Jonathan L. Chang, M.P.H., from the Duke University School of Medicine in Durham, N.C., and colleagues estimated the correlations between efavirenz use and depression and suicidal ideation among 694 PLHIV in Uganda in a prospective observational cohort study from 2005 to 2015.
Participants contributed 1,200 person-years of observation (460 person-years receiving efavirenz). The researchers found that depression or suicidal ideation did not differ at baseline for patients ever exposed to efavirenz versus those never exposed to efavirenz and receiving nevirapine. On at least one follow-up visit, depression and suicidal ideation were reported in 20.0 and 6.2 percent, respectively, of the 305 participants ever-exposed to efavirenz, compared with 32.1 and 12.1 percent, respectively, of the 389 patients who received nevirapine.
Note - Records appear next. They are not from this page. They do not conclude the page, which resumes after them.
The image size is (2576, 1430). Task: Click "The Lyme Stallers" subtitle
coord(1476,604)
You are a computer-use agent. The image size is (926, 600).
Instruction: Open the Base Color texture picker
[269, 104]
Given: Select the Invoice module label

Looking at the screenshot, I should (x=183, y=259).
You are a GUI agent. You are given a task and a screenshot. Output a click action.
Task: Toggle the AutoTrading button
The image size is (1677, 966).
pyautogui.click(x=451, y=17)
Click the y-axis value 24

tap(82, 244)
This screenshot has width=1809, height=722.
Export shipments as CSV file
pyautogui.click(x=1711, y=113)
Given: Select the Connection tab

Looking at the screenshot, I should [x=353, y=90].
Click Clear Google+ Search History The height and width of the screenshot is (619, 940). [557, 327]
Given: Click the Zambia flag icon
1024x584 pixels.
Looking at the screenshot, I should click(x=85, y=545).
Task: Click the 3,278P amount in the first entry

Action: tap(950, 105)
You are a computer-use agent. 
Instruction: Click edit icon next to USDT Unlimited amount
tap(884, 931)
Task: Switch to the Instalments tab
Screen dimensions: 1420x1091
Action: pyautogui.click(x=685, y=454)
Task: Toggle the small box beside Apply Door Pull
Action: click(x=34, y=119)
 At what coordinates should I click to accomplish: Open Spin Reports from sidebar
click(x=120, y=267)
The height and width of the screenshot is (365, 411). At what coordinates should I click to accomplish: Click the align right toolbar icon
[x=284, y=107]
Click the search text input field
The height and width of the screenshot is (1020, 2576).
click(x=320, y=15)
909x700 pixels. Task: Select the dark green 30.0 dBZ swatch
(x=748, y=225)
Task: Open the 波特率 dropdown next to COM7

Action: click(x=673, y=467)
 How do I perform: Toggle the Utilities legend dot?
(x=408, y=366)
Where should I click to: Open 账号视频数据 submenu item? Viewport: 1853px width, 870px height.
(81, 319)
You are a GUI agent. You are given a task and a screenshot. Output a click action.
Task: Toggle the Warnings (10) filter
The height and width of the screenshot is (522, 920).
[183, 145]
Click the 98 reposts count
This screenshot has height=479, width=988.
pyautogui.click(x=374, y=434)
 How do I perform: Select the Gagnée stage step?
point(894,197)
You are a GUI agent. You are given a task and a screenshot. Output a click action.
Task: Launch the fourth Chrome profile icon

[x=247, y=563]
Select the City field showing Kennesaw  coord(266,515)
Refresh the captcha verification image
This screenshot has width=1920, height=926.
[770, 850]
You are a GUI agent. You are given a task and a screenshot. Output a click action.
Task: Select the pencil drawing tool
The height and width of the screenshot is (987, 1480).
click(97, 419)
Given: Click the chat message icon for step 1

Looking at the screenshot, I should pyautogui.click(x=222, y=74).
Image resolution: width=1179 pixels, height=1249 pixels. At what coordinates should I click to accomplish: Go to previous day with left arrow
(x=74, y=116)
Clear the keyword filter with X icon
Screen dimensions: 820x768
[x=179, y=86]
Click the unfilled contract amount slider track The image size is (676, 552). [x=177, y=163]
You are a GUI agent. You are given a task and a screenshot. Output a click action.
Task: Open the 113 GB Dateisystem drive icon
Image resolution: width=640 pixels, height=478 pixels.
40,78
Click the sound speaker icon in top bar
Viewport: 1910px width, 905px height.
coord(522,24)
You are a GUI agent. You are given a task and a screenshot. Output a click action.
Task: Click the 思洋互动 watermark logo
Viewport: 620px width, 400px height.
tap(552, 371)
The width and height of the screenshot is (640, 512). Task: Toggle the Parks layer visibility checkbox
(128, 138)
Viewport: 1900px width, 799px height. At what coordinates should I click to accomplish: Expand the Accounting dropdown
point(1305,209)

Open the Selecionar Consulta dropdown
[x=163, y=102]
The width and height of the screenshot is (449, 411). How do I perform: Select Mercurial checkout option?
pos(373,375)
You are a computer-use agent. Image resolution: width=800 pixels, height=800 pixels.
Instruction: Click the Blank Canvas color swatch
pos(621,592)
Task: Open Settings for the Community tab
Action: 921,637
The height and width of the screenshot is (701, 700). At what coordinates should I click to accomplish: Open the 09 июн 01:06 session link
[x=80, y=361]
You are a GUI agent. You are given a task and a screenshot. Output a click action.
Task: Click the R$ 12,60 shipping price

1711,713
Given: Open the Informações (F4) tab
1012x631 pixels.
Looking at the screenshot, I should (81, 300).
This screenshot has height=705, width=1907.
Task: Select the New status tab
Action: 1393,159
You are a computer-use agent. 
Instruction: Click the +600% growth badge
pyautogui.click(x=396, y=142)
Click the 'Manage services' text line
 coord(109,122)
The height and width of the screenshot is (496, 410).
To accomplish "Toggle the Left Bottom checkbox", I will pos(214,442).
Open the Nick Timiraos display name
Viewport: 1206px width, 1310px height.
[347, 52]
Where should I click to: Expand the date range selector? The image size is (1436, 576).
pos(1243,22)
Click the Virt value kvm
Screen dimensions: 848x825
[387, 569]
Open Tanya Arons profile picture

Efavirenz use correlated with reduced odds of depression compared with nevirapine (adjusted odds ratio, 0.62; 95 percent confidence interval, 0.40 to 0.96), in adjusted generalized estimating equations, while there was no significant correlation for efavirenz with suicidal ideation (adjusted odds ratio, 0.61; 95 percent confidence interval, 0.30 to 1.25).
“No evidence was found that use of efavirenz in first-line antiretroviral therapy increased the risk for depression or suicidal ideation compared with nevirapine use among PLHIV in Uganda,” the authors write.
One author disclosed financial ties to the pharmaceutical industry.